With a dividend yield of just 2.9%, you're not exactly getting rich in BTT. But remember: That payout is tax-free.

** Includes 0.62% in management fees, 0.05% in other expenses and 0.89% in interest expenses.

Vanguard Short-Term Corporate Bond ETF

  • Assets under management: $46.5 billion
  • SEC yield: 0.8%***

In a bull market, cash is trash. Of course, bull markets don't last forever, and we don't know how the market will finish in 2021.

Sometimes it pays to "go to cash" or cash equivalents with at least a little of your portfolio. It reduces your portfolio volatility and, importantly, gives you the ability to buy dips as they happen.

This brings us to the Vanguard Short-Term Corporate Bond ETF (VCSH). VCSH owns a portfolio of short-duration corporate bonds with maturities between one and five years. At time of writing, the average maturity of VCSH's holdings was three years.

You won't find junk in VCSH. This is an investment-grade bond ETF with 51.8% of its portfolio in bonds rated A or higher and 48.2% in bonds rated BBB.

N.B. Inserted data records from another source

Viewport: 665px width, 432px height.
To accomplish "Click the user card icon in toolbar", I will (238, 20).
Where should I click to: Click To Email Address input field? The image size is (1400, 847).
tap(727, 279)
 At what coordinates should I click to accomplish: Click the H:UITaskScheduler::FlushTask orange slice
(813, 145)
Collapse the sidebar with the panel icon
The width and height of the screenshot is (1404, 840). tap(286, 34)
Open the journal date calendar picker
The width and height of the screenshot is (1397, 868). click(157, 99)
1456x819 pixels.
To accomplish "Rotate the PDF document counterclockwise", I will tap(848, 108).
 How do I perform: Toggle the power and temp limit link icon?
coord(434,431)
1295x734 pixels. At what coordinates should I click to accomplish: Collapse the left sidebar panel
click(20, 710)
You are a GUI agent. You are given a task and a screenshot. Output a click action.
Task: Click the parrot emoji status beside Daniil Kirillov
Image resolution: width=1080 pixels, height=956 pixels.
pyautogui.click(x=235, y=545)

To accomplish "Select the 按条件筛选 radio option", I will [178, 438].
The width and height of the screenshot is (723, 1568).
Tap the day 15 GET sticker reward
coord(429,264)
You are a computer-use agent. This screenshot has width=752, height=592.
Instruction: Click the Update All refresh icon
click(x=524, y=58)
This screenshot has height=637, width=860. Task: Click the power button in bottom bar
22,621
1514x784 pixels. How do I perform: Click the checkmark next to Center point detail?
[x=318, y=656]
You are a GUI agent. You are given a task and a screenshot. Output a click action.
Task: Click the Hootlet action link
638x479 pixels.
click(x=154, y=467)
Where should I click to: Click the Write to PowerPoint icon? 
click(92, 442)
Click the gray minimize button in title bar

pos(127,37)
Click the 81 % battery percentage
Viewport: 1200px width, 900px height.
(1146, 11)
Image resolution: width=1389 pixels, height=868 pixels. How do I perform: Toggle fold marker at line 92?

Annualizing the most recent monthly dividend gives us an expected dividend yield of just shy of 1.6%. You're not getting rich on that, of course, but it looks downright juicy given the relatively low risk and today's barren interest-rate environment.

VCSH is a good candidate for the portion of your portfolio you would normally keep in cash or short-term bonds. While not as safe as Treasuries, it's a high-quality bond portfolio – one not likely to take serious losses in a bear market.

*** SEC yields reflect the interest earned after deducting fund expenses for the most recent 30-day period and are a standard measure for bond and preferred-stock funds.